Count Koralewski among the believers that U.S. manufacturing benefits when research and manufacturing occur in close proximity. “There is a natural conflict between research and development and core production,” Koralewski said. “To get those two sides day-to-day eating lunch in the cafeteria together, standing side-by-side with a tool adds an invaluable communication and implementation strategy. You don’t get to the speed of introduction of processes without those two being co-located.”
Koralewski said Perrysburg also benefits from a high level of automation, as well as low U.S. energy costs, a stable grid, and “a great workforce that we have grown over the years.”
Another U.S. benefit First Solar has taken advantage of, notes Koralewski, is favorable financing from the embattled Export-Import Bank of America. The bank’s low rates have helped First Solar to compete overseas and approximately 60% of its products are exported.
First Solar’s plant uses four shifts with 12-hour days to operate 24 hours a day, 7 days a week. In a 14-day period, employees work 7 days. The plant shuts down briefly twice a year for maintenance and system upgrades. Koralewski said new employees must have a year of experience in a high-volume manufacturing environment and understand that repetition is a factor in consistently producing solar panels to a high quality level. The plant looks for “common levels of competence” for entry workers, and then seeks to grow their skill sets so that they can take on more sophisticated tasks or assume more responsibility.

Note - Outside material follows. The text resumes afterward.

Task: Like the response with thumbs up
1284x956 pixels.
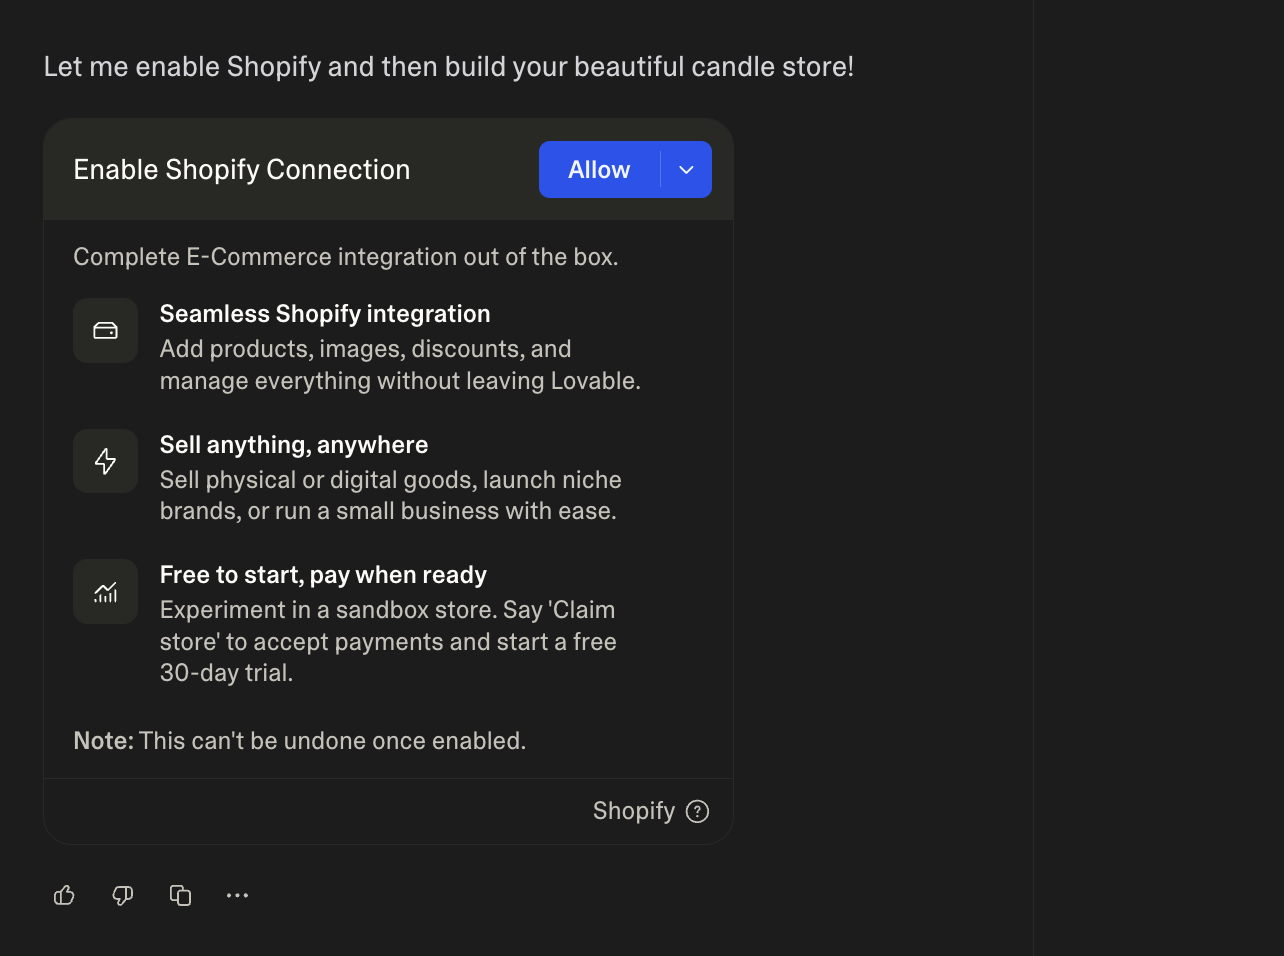Action: [x=64, y=895]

Advanced manufacturing increasingly runs on an information backbone and that’s the case at First Solar. The company has an MES that it developed in-house and runs a SAP ERP system. Each solar module gets a unique bar code that is etched into the glass at the beginning of the production process. Bar code readers are located throughout the manufacturing process to monitor production progress and quality. Plant officials says they collect 500,000 pieces of data a day.
All that data and research is just part of the plant’s efforts at continuous improvement.

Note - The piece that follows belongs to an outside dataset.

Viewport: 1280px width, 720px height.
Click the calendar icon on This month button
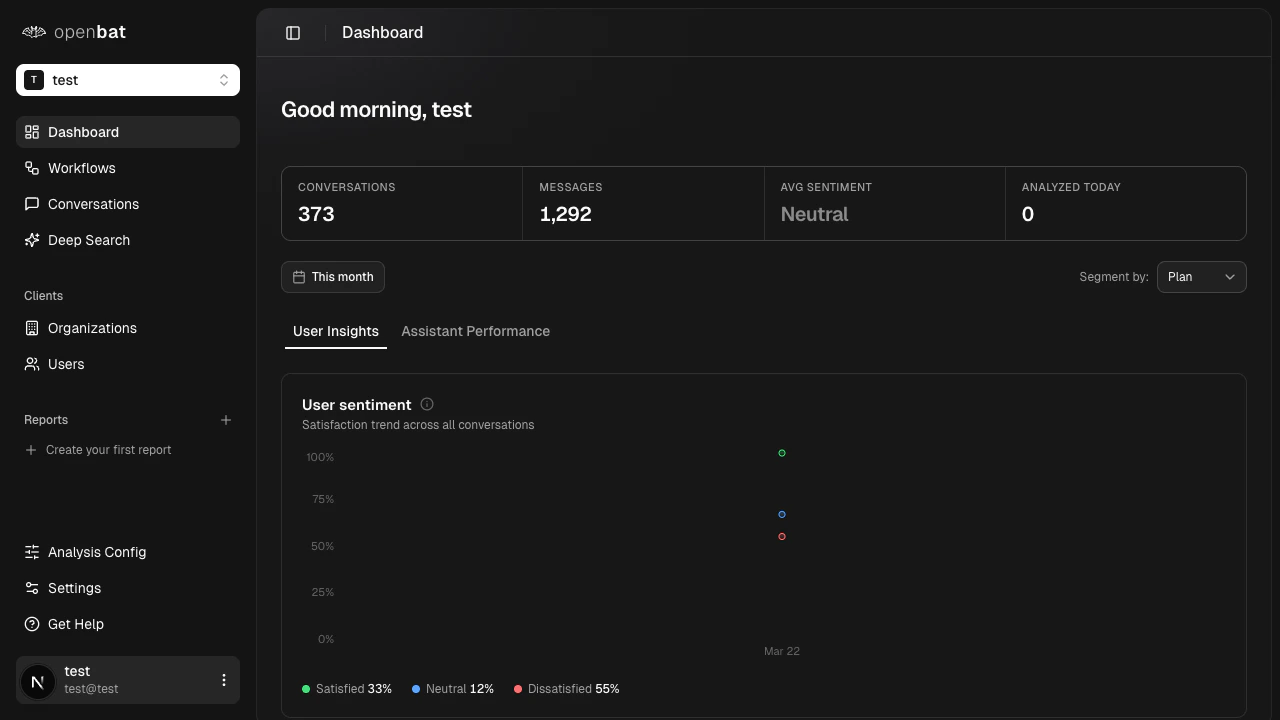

“Over the past 18 to 24 months, we’ve put in close to $40 million of new equipment and technology in this facility,” said Koralewski.
This investment contributes to the company’s overarching need to put its products on a cost-competive basis with other energy sources. Koralewski noted that the reduction in European feed-in tariffs for solar energy had demonstrated to the industry that government support doesn’t provide a sustainable business framework.
“Many solar companies realized that you can’t rely on those government policies. You have to continue on the manufacturing improvement processes to get your costs in line with the conventional power sources and that is what our goal is,” Koralewski said.